### Data for this exercise
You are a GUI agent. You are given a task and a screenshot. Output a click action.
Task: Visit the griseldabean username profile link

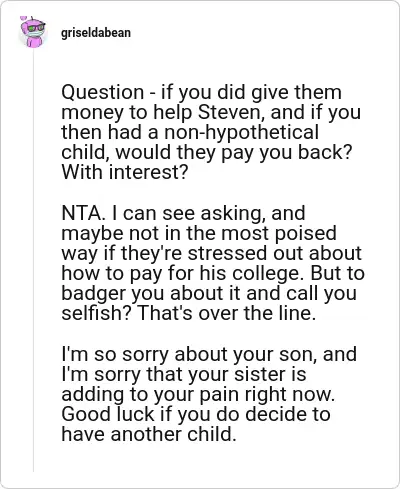[96, 33]
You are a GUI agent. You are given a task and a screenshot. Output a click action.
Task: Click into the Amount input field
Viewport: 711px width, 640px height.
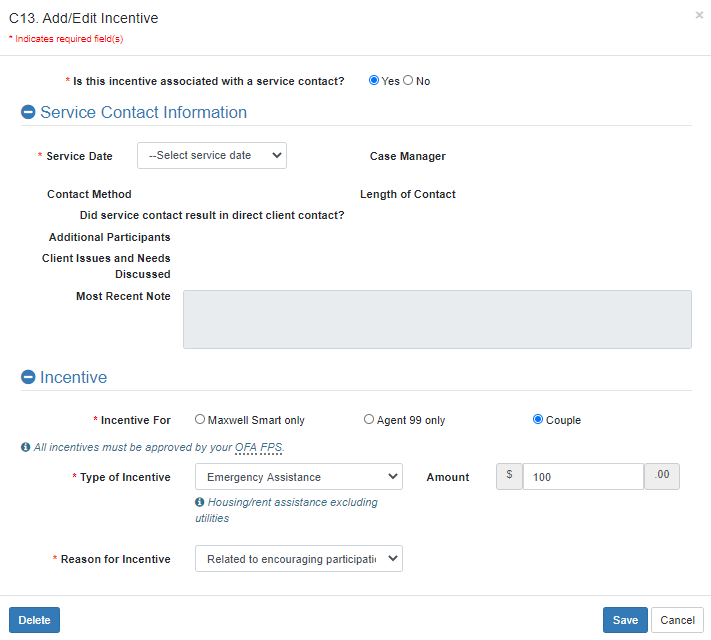point(583,477)
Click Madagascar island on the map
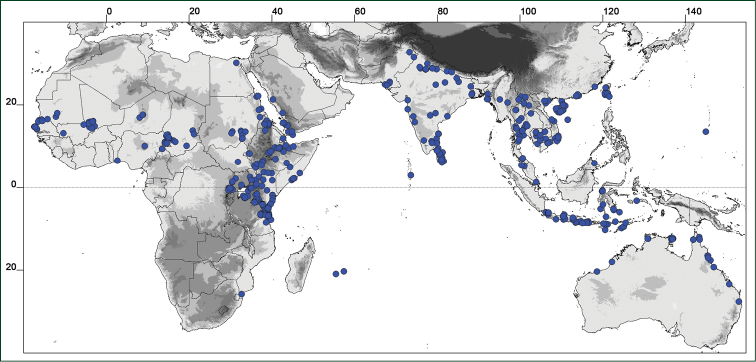 pyautogui.click(x=300, y=266)
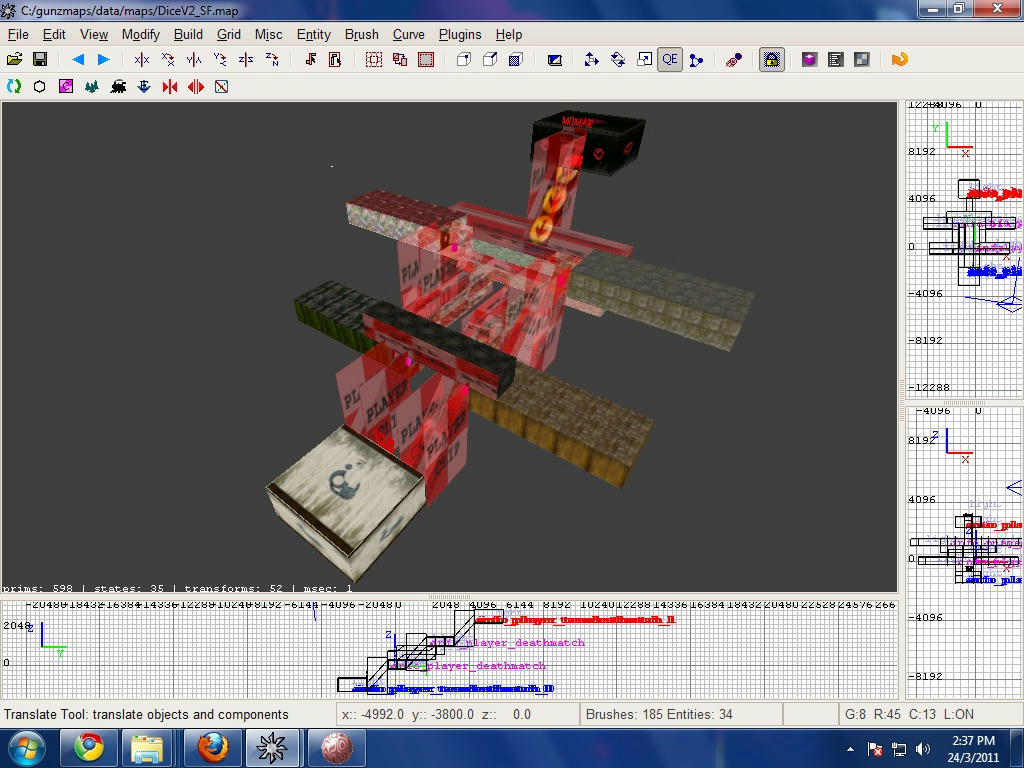This screenshot has height=768, width=1024.
Task: Open Firefox from the taskbar
Action: (211, 748)
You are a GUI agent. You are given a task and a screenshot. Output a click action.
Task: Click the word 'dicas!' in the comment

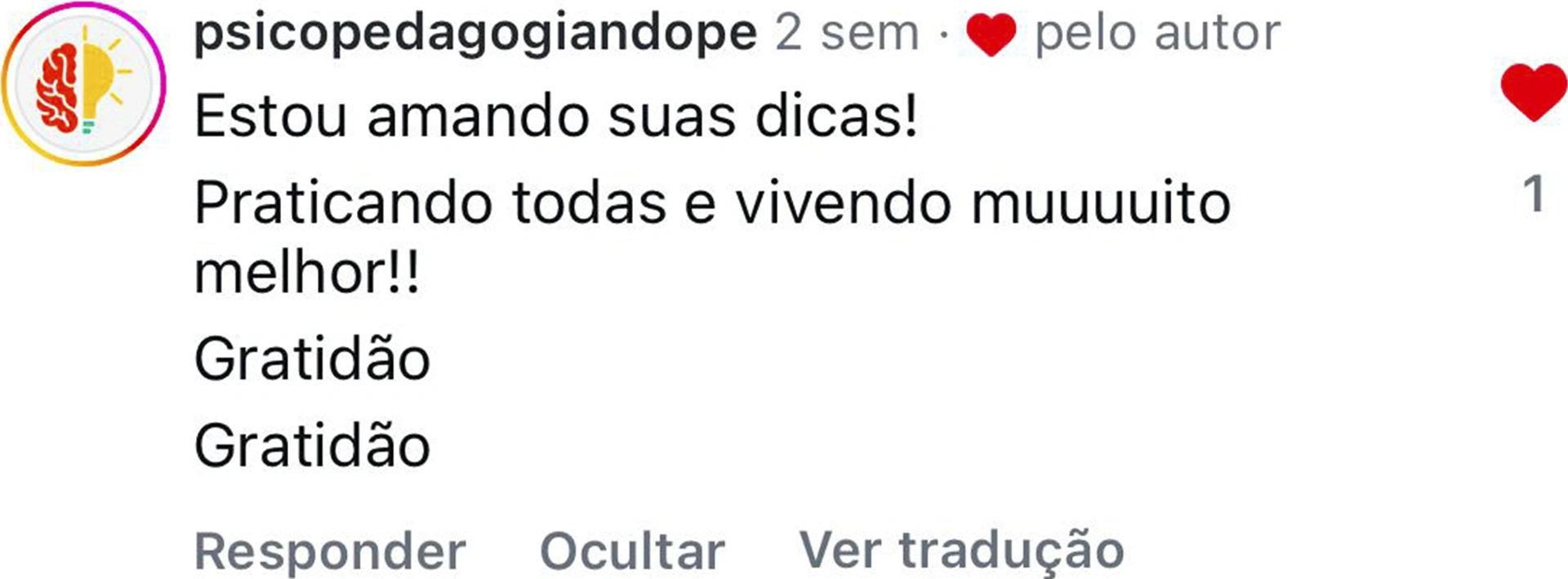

### Instructions for the task
Copy every line of the entries above word for word, omitting the pictures.

### Written answer
You are a GUI agent. You are given a task and a screenshot. Output a click action.
Task: Visit the griseldabean username profile link

[96, 33]
You are a GUI agent. You are given a task and a screenshot. Output a click action.
Task: Click into the Amount input field
Viewport: 711px width, 640px height.
point(583,477)
Click Madagascar island on the map
 pyautogui.click(x=300, y=266)
This screenshot has height=768, width=1024.
Task: Open Firefox from the taskbar
Action: (211, 748)
You are a GUI agent. You are given a task and a screenshot. Output a click action.
Task: Click the word 'dicas!' in the comment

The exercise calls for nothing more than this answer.